As usual, Scarlett offers herself up as the primary person in need of transportation. Thursday, the annual head shot session. Unfortunately, while an adult actor's photo may last for five years (if s/he is of durable skin and good teeth), children change yearly, thus requiring an update photo on that basis. This is a half day event. Today, she auditioned for a Disney sitcom. This, is a 20 minute event, taped in the agency and sent to Disneyland.
Should a parent let a child audition for a television show with the words Zombie and Cheerleader in the title? Let's just say this is not a rhetorical question.
But she did.
Then, there's all the driving for Mean. And the high tech Matron has actual moving human beings on her blog!! A video! The diva is the one with the glasses. The last week before opening night is tech week: long hours, high emotion, last minute changes. And PUH-LENTY of driving.
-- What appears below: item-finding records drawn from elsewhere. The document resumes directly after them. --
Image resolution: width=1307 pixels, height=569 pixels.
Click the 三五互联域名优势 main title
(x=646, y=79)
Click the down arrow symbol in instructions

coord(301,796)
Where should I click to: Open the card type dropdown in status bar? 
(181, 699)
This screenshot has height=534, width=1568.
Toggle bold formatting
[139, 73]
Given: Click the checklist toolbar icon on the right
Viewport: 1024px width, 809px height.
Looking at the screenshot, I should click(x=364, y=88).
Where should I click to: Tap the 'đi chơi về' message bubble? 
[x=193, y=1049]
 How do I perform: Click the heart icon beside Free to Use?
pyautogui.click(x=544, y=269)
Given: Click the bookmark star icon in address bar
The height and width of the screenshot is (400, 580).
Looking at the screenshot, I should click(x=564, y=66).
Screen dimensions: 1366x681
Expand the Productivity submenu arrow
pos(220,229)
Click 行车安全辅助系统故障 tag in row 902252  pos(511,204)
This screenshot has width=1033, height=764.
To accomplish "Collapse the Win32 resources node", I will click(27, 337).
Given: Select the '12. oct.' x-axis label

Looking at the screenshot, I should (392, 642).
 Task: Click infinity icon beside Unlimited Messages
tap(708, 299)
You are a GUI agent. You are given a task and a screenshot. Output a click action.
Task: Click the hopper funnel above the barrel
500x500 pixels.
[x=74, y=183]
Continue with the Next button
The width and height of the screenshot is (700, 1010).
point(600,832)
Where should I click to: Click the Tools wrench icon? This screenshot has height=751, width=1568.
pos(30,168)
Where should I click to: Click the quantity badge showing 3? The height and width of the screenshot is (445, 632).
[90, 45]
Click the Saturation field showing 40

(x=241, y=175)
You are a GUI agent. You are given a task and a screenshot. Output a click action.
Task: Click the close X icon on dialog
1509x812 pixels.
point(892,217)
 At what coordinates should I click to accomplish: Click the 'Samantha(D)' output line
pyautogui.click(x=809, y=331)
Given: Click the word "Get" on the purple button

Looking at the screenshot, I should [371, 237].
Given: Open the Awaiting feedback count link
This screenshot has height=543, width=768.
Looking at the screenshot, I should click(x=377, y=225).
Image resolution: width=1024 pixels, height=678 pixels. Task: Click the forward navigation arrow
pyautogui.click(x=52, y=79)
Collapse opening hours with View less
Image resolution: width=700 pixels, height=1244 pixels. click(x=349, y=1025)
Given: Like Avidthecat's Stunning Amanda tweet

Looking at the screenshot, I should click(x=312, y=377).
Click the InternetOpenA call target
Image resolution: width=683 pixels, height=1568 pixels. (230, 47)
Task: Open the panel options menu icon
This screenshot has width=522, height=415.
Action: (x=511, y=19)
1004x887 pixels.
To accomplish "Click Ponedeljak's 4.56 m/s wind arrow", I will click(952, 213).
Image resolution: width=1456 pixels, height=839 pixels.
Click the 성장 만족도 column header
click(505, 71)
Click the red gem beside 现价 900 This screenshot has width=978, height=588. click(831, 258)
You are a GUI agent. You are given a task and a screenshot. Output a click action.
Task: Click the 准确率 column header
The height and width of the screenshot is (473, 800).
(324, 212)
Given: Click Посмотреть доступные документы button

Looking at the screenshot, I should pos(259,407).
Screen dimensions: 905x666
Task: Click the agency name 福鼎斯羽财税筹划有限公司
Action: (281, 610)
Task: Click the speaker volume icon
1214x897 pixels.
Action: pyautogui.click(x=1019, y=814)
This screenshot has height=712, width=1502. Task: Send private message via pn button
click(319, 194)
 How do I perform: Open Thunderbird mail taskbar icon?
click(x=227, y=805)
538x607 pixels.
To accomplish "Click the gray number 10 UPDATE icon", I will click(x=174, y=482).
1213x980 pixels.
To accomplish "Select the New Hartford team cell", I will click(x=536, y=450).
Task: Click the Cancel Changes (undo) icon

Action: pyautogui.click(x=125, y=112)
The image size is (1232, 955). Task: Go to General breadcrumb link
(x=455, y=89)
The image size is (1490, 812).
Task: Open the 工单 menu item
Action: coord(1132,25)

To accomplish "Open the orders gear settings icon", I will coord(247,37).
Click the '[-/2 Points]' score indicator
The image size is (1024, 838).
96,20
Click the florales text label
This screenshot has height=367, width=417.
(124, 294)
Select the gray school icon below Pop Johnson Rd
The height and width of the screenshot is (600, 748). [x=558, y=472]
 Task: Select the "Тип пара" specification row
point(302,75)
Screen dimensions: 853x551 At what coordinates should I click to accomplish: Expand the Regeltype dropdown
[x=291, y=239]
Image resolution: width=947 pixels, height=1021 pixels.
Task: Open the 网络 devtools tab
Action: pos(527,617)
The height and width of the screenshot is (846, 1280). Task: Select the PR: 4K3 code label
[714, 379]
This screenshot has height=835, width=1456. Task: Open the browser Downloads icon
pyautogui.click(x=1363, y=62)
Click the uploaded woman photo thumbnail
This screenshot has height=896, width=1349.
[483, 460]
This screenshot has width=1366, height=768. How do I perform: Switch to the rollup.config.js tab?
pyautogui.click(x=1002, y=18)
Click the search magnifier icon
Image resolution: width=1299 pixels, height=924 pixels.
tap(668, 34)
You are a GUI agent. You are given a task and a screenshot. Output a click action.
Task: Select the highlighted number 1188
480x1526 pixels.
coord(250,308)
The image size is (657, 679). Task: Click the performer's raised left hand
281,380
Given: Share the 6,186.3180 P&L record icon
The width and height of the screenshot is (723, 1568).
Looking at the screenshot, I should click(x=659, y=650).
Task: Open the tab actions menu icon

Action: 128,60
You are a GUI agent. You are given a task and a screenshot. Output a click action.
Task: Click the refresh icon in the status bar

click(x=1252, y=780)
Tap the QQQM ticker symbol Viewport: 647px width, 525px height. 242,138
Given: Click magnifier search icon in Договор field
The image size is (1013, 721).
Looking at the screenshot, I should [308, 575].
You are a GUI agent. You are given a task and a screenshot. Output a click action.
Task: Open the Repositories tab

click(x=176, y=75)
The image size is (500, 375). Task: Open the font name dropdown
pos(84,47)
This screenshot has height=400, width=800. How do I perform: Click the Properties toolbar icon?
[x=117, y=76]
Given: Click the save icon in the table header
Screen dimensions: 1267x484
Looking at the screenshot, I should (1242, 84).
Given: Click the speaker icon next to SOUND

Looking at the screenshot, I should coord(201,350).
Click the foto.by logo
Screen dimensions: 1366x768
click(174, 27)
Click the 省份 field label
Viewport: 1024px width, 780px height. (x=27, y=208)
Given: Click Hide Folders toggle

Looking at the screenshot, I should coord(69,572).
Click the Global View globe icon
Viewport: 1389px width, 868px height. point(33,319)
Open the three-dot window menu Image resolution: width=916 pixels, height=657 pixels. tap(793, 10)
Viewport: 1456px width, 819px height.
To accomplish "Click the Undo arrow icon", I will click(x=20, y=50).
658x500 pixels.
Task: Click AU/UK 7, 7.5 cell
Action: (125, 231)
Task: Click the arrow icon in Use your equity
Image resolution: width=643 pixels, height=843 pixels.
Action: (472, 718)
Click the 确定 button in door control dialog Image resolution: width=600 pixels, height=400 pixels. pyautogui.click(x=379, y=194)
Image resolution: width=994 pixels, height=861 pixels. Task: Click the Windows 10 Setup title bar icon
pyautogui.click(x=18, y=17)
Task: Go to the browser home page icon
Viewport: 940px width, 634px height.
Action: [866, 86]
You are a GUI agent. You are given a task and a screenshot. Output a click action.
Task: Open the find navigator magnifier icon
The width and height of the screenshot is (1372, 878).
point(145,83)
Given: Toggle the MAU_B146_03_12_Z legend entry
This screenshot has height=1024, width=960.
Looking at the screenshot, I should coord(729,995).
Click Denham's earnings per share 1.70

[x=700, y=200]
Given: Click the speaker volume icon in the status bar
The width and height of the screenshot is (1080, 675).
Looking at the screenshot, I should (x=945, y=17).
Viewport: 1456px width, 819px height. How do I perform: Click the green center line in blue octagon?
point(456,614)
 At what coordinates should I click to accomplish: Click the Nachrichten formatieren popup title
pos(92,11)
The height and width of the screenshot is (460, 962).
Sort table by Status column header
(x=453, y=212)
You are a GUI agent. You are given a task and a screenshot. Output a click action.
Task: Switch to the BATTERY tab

So . . . although the Matron wishes she could share a gem or two from her current crop of papers, as that would give this post a point, nothing pops out. Instead, she will leave you with her all time Favorite Student Sentence(s), submitted in a paper two years ago:
"The size of a human being depends on what size grain they eat. People in Norway eat long pasta and are big. Asians are small because they eat rice."
After pulling herself out from under her desk, the Matron simply asked the student: "You need to cite these facts with academic, peer-reviewed sources?"
What she wanted to say was: "What about couscous?"